The Industrial Development Corporation (IDC) issued a tender to procure building services. The ultimate decision regarding the award of the tender was taken on review. The three courts that adjudicated the dispute had to decide whether the IDC had the power to decline to award the tender to any of the bidders.

Relying on the following clause in its standard conditions of tender, the IDC argued that it had a discretion not to award the tender at all (irrespective of the bids received):

“[The IDC] may cancel the tender process and reject all tender offers at any time before the formation of the contract.”

The High Court rejected the IDC’s argument, finding that there was no evidence supporting a need to withdraw the tender. The Supreme Court of Appeal disagreed, finding that the IDC “was not obliged to award the tender to the lowest bidder or at all”

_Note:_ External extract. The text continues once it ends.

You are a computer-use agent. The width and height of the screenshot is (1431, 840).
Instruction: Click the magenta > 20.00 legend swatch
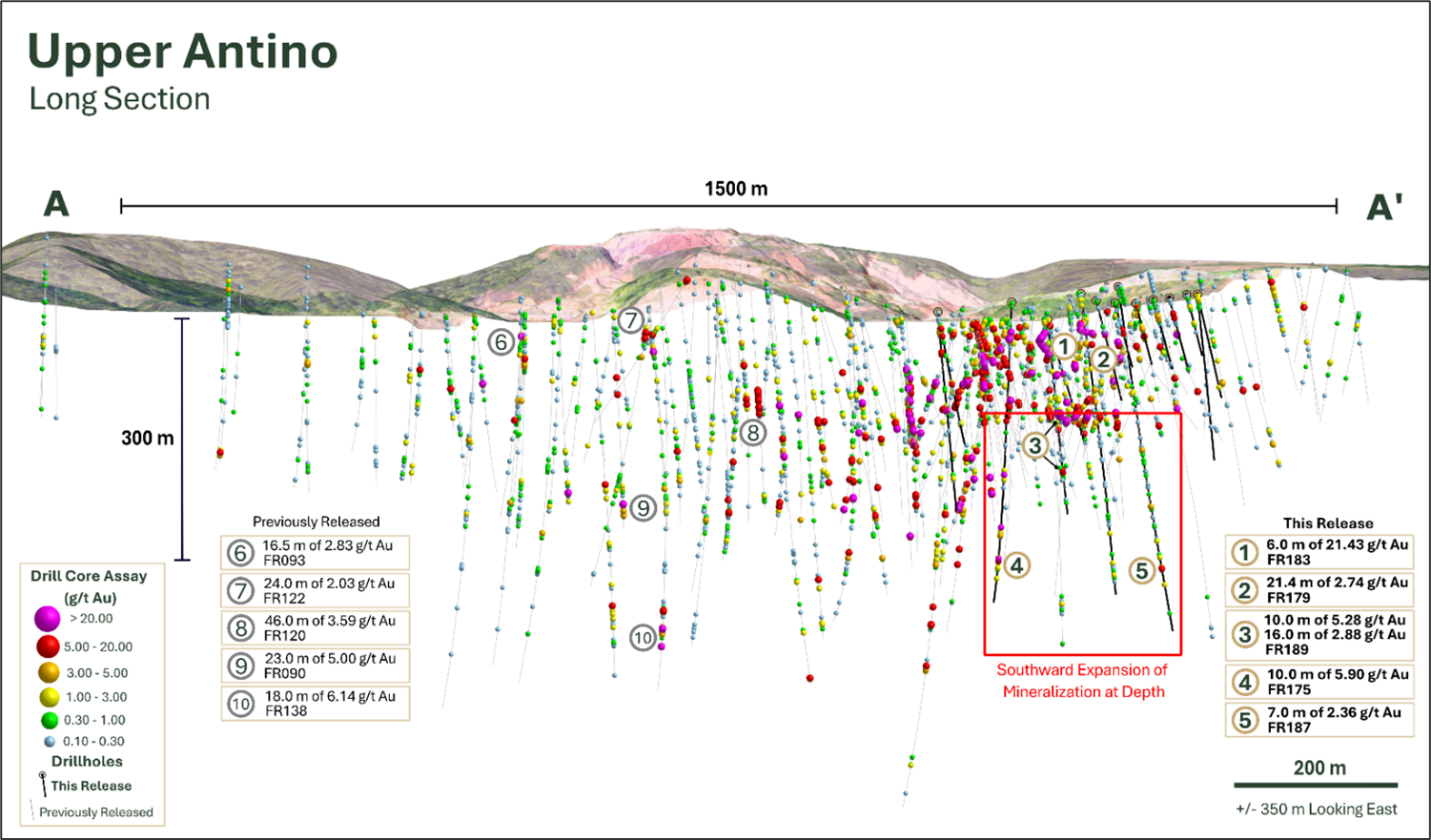(x=48, y=619)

While the Constitutional Court acknowledged that the IDC had a discretion not to award the tender, it found that “[the] IDC could only cancel the tender if one of the grounds stipulated in regulation 8(4) [of the Preferential Procurement Regulations] existed.” In terms of regulation 8(4), an “organ of state may, prior to the award of a tender, cancel a tender” if:

  • there is no longer a need for the services requested;

  • funds are no longer available; or

  • no acceptable tenders are received.

The Constitutional Court concluded that the IDC could not, through a stipulation in the tender documents, confer on itself a power not to award a tender that is broader than the power contained in regulation 8(4). This interpretation of regulation 8(4) is, however, rather curious. The Preferential Procurement Regulations do not expressly state that the regulation-8(4) circumstances are the only circumstances in which a tender may be withdrawn. The Preferential Procurement Policy Framework Act, by way of contrast, uses much clearer language when indicating that discretionary powers may only be exercised in particular circumstances.

Furthermore, the Preferential Procurement Regulations themselves set out circumstances other than those contemplated in regulation 8(4) when a tender may be withdrawn. For example, if the tender document in question stipulated that bids would be evaluated based on the 80/20 preference point system, but all bids received exceed R1,000,000, regulation 8(1)(a) of the Preferential Procurement Regulations stipulates that the tender must be withdrawn.

In addition, the courts have recognised circumstances other than those contained in regulation 8(4) in which it would be eminently sensible to withdraw a tender and commence the procurement process afresh. Thus, for example, the courts have accepted that an organ of state may withdraw a tender when there has been a material change in circumstances following the publication of the tender (Logbro Properties CC v Bedderson NO and Others 2003 (2) SA 460 (SCA) at paras 19 – 22) and where the integrity of the tender process has been compromised by political interference (Thabo Mogudi Security Services CC v Randfontein Local Municipality and Another [2010] 4 All SA 314 (GSJ) at paras 31 – 34).

These considerations notwithstanding, the Constitutional Court has greatly restricted the ambit of an organ of state’s discretion not to award a tender, which discretion may seemingly no longer be employed to correct irregularities or address defects in the procurement process.